Mastering negative prefixes is a critical milestone for developing advanced vocabulary and reading comprehension. This Grade 5 ELA worksheet empowers students to apply prefixes like un-, dis-, in-, and im- to change meanings. By working through these exercises, learners strengthen linguistic intuition and prepare for complex texts.

At a Glance

  • Grade: 5 · Subject: ELA / Affixes
  • Standard: CCSS.ELA-LITERACY.L.5.4.B — Use grade-appropriate Greek and Latin affixes to determine word meanings accurately
  • Skill Focus: Negative Prefixes (un-, dis-, in-, im-)
  • Format: 2 pages · 71 problems · Answer key included · PDF
  • Best For: Vocabulary expansion and independent morning work
  • Time: 25–35 minutes

This two-page resource features four distinct exercises designed to build mastery through repetition and application. Students begin with word-level transformations in Exercises 1 and 2, progressing to a high-volume matching task in Exercise 3 with 40 different adjectives. Finally, Exercise 4 requires applying knowledge in context by completing sentences with the correct prefixed word. The clean layout ensures students remain focused on the linguistic tasks, making it an efficient addition to any literacy block.

Skill Progression

  • Guided Practice: Clear examples and explicit rules provide 25 initial problems for discovery.
  • Supported Practice: Exercise 3 challenges students with 40 adjectives, requiring prefix application across a wide vocabulary.
  • Independent Application: The final exercise asks students to apply the correct negative prefix within meaningful sentences.

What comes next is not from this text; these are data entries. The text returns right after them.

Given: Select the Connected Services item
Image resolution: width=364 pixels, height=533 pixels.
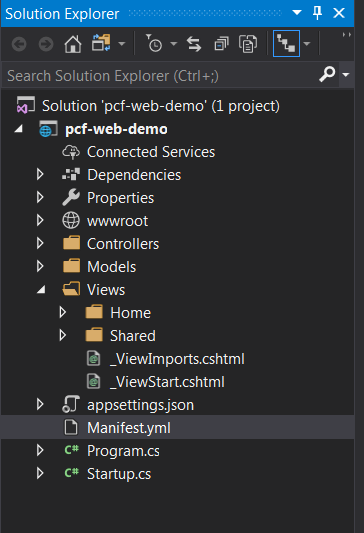Looking at the screenshot, I should (x=151, y=152).
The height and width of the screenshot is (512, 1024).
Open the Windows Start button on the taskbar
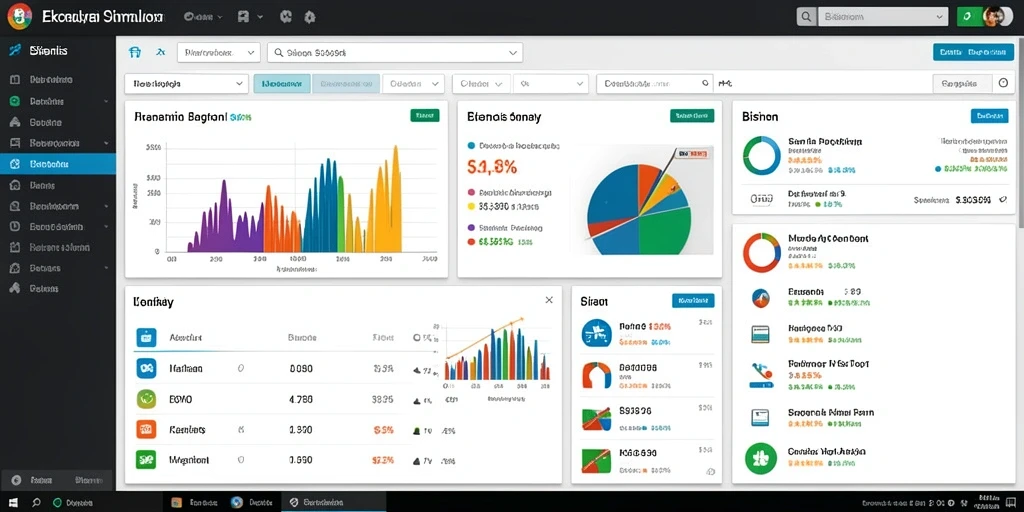coord(13,502)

This gradual-release model ensures students move from simple identification to functional application in their own writing and speech.

Standards Alignment

This worksheet is primarily aligned to CCSS.ELA-LITERACY.L.5.4.B: "Use common, grade-appropriate Greek and Latin affixes and roots as clues to the meaning of a word." It also supports L.4.4.B and L.6.4.B by bridging the gap between elementary prefix recognition and middle school morphological analysis. This standard code can be copied directly into lesson plans, IEP goals, or district curriculum mapping tools.

How to Use It

Use this worksheet after direct instruction on how prefixes change word meanings. It works well as a formative assessment tool; observe students during Exercise 3 to identify which specific prefixes require further clarification. Expect completion of the 71 tasks within 30 minutes, making it an ideal choice for literacy centers, homework, or as a sub-plan activity. The variety of tasks keeps students engaged while reinforcing core linguistic concepts.

Who It's For

This resource is designed for Grade 5 students but is highly effective for Grade 4 challenge groups or Grade 6 remedial support. It is particularly beneficial for English Language Learners (ELLs) developing their understanding of English morphology. Pair this worksheet with a root word anchor chart or a vocabulary journal to help students document the "opposite" pairs they discover during these exercises, fostering a deeper connection to linguistic structures.

Morphological awareness strongly predicts reading comprehension success. As Fisher & Frey (2014) note, explicit instruction in word parts helps students grasp the meaning of thousands of unfamiliar words in complex texts. This worksheet targets CCSS.ELA-LITERACY.L.5.4.B, offering 71 opportunities to practice essential decoding skills. By moving from isolated word lists to sentence-level context, the resource ensures prefix knowledge transitions from rote memorization to active linguistic utility. This structured repetition aids learners with irregular spelling patterns, providing a predictable framework for morphological mastery. Such a systematic approach equips students with tools for independent reading across academic disciplines.